── SOURCE MATERIAL ──

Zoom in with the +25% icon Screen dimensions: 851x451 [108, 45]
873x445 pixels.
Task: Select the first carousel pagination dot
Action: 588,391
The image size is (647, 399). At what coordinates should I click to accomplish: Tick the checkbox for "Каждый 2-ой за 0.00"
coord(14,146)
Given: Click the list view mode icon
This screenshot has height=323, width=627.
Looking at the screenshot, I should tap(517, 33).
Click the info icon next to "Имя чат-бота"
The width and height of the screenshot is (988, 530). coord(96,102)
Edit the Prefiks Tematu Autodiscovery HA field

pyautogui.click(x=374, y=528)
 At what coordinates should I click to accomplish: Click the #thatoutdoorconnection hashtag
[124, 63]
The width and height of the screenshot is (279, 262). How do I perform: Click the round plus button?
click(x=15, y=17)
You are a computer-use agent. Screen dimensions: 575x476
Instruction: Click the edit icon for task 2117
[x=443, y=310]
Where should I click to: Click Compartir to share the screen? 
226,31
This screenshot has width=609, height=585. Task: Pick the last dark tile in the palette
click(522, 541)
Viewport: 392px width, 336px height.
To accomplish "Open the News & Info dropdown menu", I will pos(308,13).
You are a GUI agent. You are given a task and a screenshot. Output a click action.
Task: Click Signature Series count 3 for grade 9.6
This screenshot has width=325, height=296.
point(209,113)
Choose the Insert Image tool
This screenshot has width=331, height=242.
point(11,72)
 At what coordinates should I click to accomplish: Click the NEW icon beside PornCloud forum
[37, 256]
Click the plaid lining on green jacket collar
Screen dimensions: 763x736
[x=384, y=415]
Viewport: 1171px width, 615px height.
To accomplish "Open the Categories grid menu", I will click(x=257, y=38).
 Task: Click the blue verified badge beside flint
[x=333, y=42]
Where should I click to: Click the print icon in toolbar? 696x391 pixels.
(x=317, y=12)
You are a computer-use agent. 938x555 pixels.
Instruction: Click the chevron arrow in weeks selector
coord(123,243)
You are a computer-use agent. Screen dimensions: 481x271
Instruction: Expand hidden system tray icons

───

■ AIM OF THE TASK
Copy the lines above that hold the word "computer".

■ ANSWER BOX
You are a computer-use agent. Screen dimensions: 575x476
You are a computer-use agent. 938x555 pixels.
You are a computer-use agent. Screen dimensions: 481x271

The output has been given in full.